I haven't filled that prescription yet, but I think I'm going to. I guess then I'll know if it's that MAOI effect that I've been lacking. The more I read about depression, the more I realize that it's exactly what I've experiencing since quitting smoking. It's quite normal to go through that for a few weeks after quitting, of course, but after five months, no.
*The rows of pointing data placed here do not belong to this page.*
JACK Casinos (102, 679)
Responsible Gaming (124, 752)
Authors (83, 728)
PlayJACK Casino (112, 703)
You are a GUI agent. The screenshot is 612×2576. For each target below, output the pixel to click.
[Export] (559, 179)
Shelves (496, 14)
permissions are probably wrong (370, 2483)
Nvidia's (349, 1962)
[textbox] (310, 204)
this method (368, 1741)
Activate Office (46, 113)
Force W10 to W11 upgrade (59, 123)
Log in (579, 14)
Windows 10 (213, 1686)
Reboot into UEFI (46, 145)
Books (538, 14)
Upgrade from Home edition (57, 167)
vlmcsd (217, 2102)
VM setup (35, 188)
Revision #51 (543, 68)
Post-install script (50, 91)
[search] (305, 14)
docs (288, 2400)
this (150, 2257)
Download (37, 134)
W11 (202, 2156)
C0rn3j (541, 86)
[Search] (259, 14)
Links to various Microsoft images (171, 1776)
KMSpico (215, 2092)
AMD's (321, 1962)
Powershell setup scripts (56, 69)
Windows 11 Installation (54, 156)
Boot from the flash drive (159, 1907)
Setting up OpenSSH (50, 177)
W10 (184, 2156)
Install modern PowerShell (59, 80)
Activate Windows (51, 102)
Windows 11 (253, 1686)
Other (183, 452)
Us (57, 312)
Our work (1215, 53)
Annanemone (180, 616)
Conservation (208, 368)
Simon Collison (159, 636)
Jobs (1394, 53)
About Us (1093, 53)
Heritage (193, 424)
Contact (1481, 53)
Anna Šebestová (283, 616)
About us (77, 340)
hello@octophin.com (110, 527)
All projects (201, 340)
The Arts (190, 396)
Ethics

Why not try Swedish snus instead? Many ex-smokers end up spending the rest of their lives using antidepressants when their bodies can't regulate proper dopamine release and re-absorption. Swedish snus is the real thing, and I'd challenge anyone to show proof of any antidepressant on the market that can claim to be even half as safe to use. Unfortunately, it carries the tobacco stigma, so even doctors usually don't bother to consider it. In one days time snus will let you know if your doctors right. It usually takes several days to determine if a prescription antidepressant is doing anything, then regular doctor visits to fiddle with the dosage adjustments. And if it doesn't help, you can't just stop taking it, the dosage will need to decrease over time to ween the body from it. Just my thoughts :).
Interesting study. I never gave it much thought, but it seems to be a valid argument that SNUS would enhance the absorption of nicotine from vaping. I do SNUS sometimes and while doing so, I don't hit my PV as much, now that I think about it. But I would think that would be from the aggregate accumulation of nicotine and not the enhanced absorption.

sanford, snus and eliquid stand seperately, the pH in the snus is what keeps the nic in a free-base form. If the pH in eliquids could be optimized like in snus, more of the nic content in the eliquid should be bio-available. At least that's the theory. The question is if it makes for better vaping if a higher pH drink is consumed at the same time......kind of a nifty angle, huh :).